→ Task to complete
Write out the listing exactly as it is given.

→ Data for this task

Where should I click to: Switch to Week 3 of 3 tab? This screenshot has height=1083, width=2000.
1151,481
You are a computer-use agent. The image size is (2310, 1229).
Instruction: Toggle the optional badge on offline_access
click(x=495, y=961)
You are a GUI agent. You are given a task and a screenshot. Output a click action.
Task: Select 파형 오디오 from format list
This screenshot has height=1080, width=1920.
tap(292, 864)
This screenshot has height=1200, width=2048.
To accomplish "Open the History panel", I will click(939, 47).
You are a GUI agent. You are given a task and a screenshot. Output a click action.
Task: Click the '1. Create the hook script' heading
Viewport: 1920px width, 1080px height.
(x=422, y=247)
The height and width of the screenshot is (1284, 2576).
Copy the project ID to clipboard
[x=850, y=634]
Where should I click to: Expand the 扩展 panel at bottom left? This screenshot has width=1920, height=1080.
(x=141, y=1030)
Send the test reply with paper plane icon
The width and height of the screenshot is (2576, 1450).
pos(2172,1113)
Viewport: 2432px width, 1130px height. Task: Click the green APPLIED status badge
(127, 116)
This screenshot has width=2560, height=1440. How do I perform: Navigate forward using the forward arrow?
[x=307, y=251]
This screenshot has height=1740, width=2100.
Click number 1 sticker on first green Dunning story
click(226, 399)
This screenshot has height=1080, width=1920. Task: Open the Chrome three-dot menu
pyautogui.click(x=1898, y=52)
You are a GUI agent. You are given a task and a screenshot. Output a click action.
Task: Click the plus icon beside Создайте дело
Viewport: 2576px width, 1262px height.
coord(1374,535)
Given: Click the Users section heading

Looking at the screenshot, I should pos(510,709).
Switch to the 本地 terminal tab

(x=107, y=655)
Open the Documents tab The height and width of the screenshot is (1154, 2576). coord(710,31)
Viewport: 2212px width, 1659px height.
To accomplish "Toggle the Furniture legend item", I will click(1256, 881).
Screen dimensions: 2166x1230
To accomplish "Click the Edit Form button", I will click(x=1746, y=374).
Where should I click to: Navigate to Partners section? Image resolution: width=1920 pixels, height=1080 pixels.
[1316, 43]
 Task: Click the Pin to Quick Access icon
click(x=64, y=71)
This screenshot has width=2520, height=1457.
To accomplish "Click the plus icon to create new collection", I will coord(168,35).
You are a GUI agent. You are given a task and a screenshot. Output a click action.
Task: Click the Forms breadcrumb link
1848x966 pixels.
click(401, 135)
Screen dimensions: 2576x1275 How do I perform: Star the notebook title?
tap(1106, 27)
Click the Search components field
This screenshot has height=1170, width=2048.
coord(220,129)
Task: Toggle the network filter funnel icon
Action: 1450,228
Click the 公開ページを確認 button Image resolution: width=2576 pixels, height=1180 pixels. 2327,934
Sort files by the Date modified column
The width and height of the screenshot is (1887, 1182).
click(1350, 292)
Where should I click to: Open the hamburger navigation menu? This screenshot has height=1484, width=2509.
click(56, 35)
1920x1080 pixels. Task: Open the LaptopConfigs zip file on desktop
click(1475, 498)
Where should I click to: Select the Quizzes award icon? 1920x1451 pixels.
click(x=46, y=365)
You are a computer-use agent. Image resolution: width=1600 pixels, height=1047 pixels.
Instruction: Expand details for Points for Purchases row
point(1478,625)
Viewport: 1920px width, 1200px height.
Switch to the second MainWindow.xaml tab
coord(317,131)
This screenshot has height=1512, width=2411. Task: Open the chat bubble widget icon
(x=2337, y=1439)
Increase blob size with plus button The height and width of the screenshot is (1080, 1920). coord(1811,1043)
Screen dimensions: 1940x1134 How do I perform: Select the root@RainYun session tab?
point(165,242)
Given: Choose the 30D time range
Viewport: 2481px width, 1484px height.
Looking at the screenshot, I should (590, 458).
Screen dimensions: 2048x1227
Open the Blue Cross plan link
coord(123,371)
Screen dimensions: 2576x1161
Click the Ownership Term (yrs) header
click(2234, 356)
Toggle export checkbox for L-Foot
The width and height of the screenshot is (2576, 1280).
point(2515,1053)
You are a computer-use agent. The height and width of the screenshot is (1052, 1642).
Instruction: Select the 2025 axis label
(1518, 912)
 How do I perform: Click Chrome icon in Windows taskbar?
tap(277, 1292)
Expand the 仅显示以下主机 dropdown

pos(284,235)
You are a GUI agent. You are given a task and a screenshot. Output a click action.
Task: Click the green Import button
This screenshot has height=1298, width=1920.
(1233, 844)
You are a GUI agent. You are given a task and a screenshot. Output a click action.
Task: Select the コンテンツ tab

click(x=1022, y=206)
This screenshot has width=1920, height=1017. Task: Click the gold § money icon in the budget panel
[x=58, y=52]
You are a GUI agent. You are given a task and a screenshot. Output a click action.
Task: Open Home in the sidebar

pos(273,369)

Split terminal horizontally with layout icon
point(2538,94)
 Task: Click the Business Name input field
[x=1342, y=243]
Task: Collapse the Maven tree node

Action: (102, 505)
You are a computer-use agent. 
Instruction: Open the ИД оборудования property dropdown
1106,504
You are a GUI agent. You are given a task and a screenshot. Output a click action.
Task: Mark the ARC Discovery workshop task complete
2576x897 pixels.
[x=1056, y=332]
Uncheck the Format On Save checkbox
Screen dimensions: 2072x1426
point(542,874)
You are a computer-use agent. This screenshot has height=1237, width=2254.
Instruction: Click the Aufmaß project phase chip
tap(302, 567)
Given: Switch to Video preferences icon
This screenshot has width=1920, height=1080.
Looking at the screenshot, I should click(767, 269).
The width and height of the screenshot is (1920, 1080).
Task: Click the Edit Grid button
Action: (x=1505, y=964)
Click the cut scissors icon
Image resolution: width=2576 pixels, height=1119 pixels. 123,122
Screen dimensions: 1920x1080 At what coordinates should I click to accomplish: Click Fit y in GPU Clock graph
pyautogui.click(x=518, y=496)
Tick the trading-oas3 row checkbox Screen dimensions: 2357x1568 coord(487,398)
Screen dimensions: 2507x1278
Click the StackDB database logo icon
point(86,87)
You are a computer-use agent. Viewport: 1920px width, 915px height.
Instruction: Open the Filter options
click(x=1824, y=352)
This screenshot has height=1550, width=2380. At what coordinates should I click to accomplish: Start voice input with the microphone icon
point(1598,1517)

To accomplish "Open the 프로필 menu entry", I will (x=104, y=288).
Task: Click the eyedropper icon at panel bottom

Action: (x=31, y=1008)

→ Completed exercise
Where should I click to: Switch to Week 3 of 3 tab? This screenshot has height=1083, width=2000.
1151,481
You are a computer-use agent. The image size is (2310, 1229).
Instruction: Toggle the optional badge on offline_access
click(x=495, y=961)
You are a GUI agent. You are given a task and a screenshot. Output a click action.
Task: Select 파형 오디오 from format list
This screenshot has height=1080, width=1920.
tap(292, 864)
This screenshot has height=1200, width=2048.
To accomplish "Open the History panel", I will click(939, 47).
You are a GUI agent. You are given a task and a screenshot. Output a click action.
Task: Click the '1. Create the hook script' heading
Viewport: 1920px width, 1080px height.
(x=422, y=247)
The height and width of the screenshot is (1284, 2576).
Copy the project ID to clipboard
[x=850, y=634]
Where should I click to: Expand the 扩展 panel at bottom left? This screenshot has width=1920, height=1080.
(x=141, y=1030)
Send the test reply with paper plane icon
The width and height of the screenshot is (2576, 1450).
pos(2172,1113)
Viewport: 2432px width, 1130px height. Task: Click the green APPLIED status badge
(127, 116)
This screenshot has width=2560, height=1440. How do I perform: Navigate forward using the forward arrow?
[x=307, y=251]
This screenshot has height=1740, width=2100.
Click number 1 sticker on first green Dunning story
click(226, 399)
This screenshot has height=1080, width=1920. Task: Open the Chrome three-dot menu
pyautogui.click(x=1898, y=52)
You are a GUI agent. You are given a task and a screenshot. Output a click action.
Task: Click the plus icon beside Создайте дело
Viewport: 2576px width, 1262px height.
coord(1374,535)
Given: Click the Users section heading

Looking at the screenshot, I should pos(510,709).
Switch to the 本地 terminal tab

(x=107, y=655)
Open the Documents tab The height and width of the screenshot is (1154, 2576). coord(710,31)
Viewport: 2212px width, 1659px height.
To accomplish "Toggle the Furniture legend item", I will click(1256, 881).
Screen dimensions: 2166x1230
To accomplish "Click the Edit Form button", I will click(x=1746, y=374).
Where should I click to: Navigate to Partners section? Image resolution: width=1920 pixels, height=1080 pixels.
[1316, 43]
 Task: Click the Pin to Quick Access icon
click(x=64, y=71)
This screenshot has width=2520, height=1457.
To accomplish "Click the plus icon to create new collection", I will coord(168,35).
You are a GUI agent. You are given a task and a screenshot. Output a click action.
Task: Click the Forms breadcrumb link
1848x966 pixels.
click(401, 135)
Screen dimensions: 2576x1275 How do I perform: Star the notebook title?
tap(1106, 27)
Click the Search components field
This screenshot has height=1170, width=2048.
coord(220,129)
Task: Toggle the network filter funnel icon
Action: 1450,228
Click the 公開ページを確認 button Image resolution: width=2576 pixels, height=1180 pixels. 2327,934
Sort files by the Date modified column
The width and height of the screenshot is (1887, 1182).
click(1350, 292)
Where should I click to: Open the hamburger navigation menu? This screenshot has height=1484, width=2509.
click(56, 35)
1920x1080 pixels. Task: Open the LaptopConfigs zip file on desktop
click(1475, 498)
Where should I click to: Select the Quizzes award icon? 1920x1451 pixels.
click(x=46, y=365)
You are a computer-use agent. Image resolution: width=1600 pixels, height=1047 pixels.
Instruction: Expand details for Points for Purchases row
point(1478,625)
Viewport: 1920px width, 1200px height.
Switch to the second MainWindow.xaml tab
coord(317,131)
This screenshot has height=1512, width=2411. Task: Open the chat bubble widget icon
(x=2337, y=1439)
Increase blob size with plus button The height and width of the screenshot is (1080, 1920). coord(1811,1043)
Screen dimensions: 1940x1134 How do I perform: Select the root@RainYun session tab?
point(165,242)
Given: Choose the 30D time range
Viewport: 2481px width, 1484px height.
Looking at the screenshot, I should (590, 458).
Screen dimensions: 2048x1227
Open the Blue Cross plan link
coord(123,371)
Screen dimensions: 2576x1161
Click the Ownership Term (yrs) header
click(2234, 356)
Toggle export checkbox for L-Foot
The width and height of the screenshot is (2576, 1280).
point(2515,1053)
You are a computer-use agent. The height and width of the screenshot is (1052, 1642).
Instruction: Select the 2025 axis label
(1518, 912)
 How do I perform: Click Chrome icon in Windows taskbar?
tap(277, 1292)
Expand the 仅显示以下主机 dropdown

pos(284,235)
You are a GUI agent. You are given a task and a screenshot. Output a click action.
Task: Click the green Import button
This screenshot has height=1298, width=1920.
(1233, 844)
You are a GUI agent. You are given a task and a screenshot. Output a click action.
Task: Select the コンテンツ tab

click(x=1022, y=206)
This screenshot has width=1920, height=1017. Task: Click the gold § money icon in the budget panel
[x=58, y=52]
You are a GUI agent. You are given a task and a screenshot. Output a click action.
Task: Open Home in the sidebar

pos(273,369)

Split terminal horizontally with layout icon
point(2538,94)
 Task: Click the Business Name input field
[x=1342, y=243]
Task: Collapse the Maven tree node

Action: (102, 505)
You are a computer-use agent. 
Instruction: Open the ИД оборудования property dropdown
1106,504
You are a GUI agent. You are given a task and a screenshot. Output a click action.
Task: Mark the ARC Discovery workshop task complete
2576x897 pixels.
[x=1056, y=332]
Uncheck the Format On Save checkbox
Screen dimensions: 2072x1426
point(542,874)
You are a computer-use agent. This screenshot has height=1237, width=2254.
Instruction: Click the Aufmaß project phase chip
tap(302, 567)
Given: Switch to Video preferences icon
This screenshot has width=1920, height=1080.
Looking at the screenshot, I should click(767, 269).
The width and height of the screenshot is (1920, 1080).
Task: Click the Edit Grid button
Action: (x=1505, y=964)
Click the cut scissors icon
Image resolution: width=2576 pixels, height=1119 pixels. 123,122
Screen dimensions: 1920x1080 At what coordinates should I click to accomplish: Click Fit y in GPU Clock graph
pyautogui.click(x=518, y=496)
Tick the trading-oas3 row checkbox Screen dimensions: 2357x1568 coord(487,398)
Screen dimensions: 2507x1278
Click the StackDB database logo icon
point(86,87)
You are a computer-use agent. Viewport: 1920px width, 915px height.
Instruction: Open the Filter options
click(x=1824, y=352)
This screenshot has height=1550, width=2380. At what coordinates should I click to accomplish: Start voice input with the microphone icon
point(1598,1517)

To accomplish "Open the 프로필 menu entry", I will (x=104, y=288).
Task: Click the eyedropper icon at panel bottom

Action: (x=31, y=1008)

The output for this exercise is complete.